Getting inspired by the work of others and trying myself stuff that already exist was the best way to learn. The next design was in fact a tutorial on how to make a 2d pattern I found. I hopped to do a design similar to the one used for the 3D printed shoes ILABO, by Ross Lovegrove.I used blogs for debuging. some of them were hard to follow, but most of them were really helpful!
From there, When the 2D pattren is done, we can use the fonction extrude, cap holes and group objects to be sure our shape is ready to be exported as an stl. When the design is at my liking, I simply use the fonction "bake" to make it apear in rhino as a 3d shape ready to be exported. To transform the stl into a gcode, I will be using Cura.
I learned how to create pulling points from the same tutorial, and did some attempts at making another pattern. This is mostly me enjoying the grasshopper program. If you want to create something similar, you have everything you need to know in the previous tutorial.

DATA =
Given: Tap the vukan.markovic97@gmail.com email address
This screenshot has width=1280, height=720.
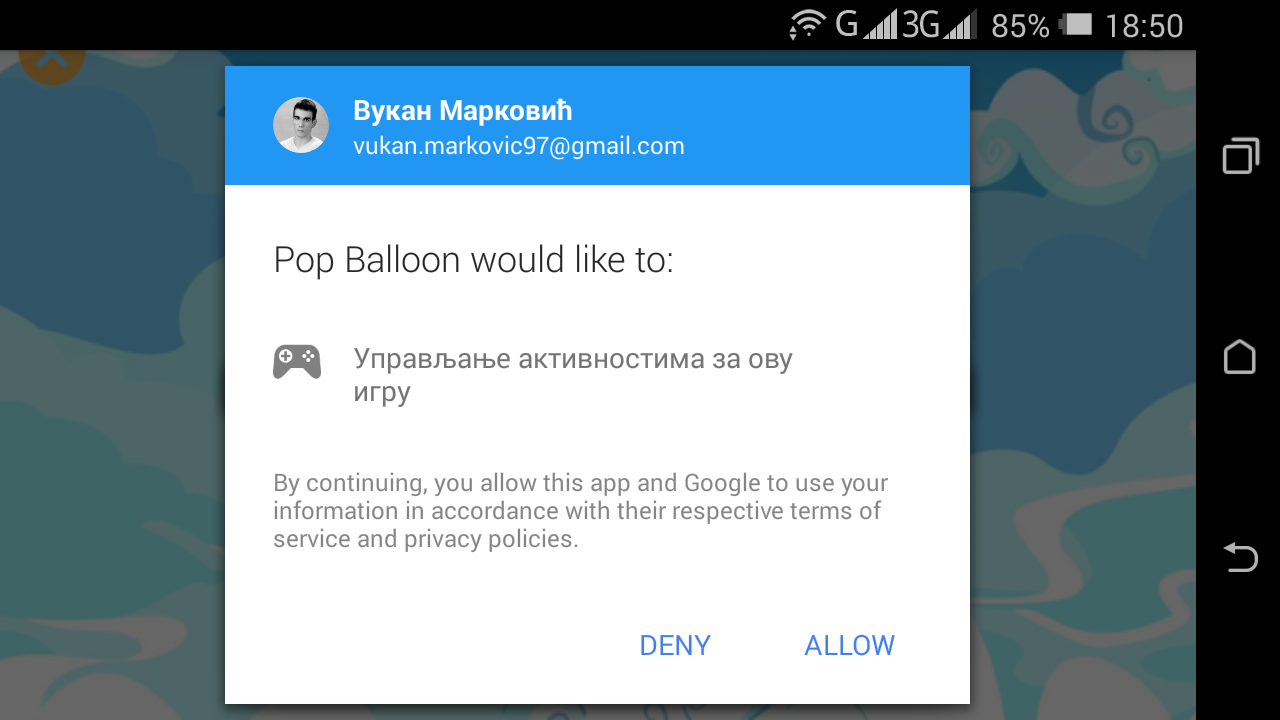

TASKS TO COMPLETE =
A. List every function the text on designing a 3D-printable pattern names for getting the shape ready.
B. Answer these about the text on designing a 3D-printable pattern:
(i) What program will be used to turn the stl into a gcode?
(ii) Which 3D printed shoes did the writer hope to make a similar design to, and who made them?
(iii) What did the writer learn to create from the same tutorial?
The data that comes after the text is separate material.

EXPECTED OUTPUTS =
A.
extrude
cap holes
group objects
bake

B.
(i) Cura
(ii) ILABO, by Ross Lovegrove
(iii) Pulling points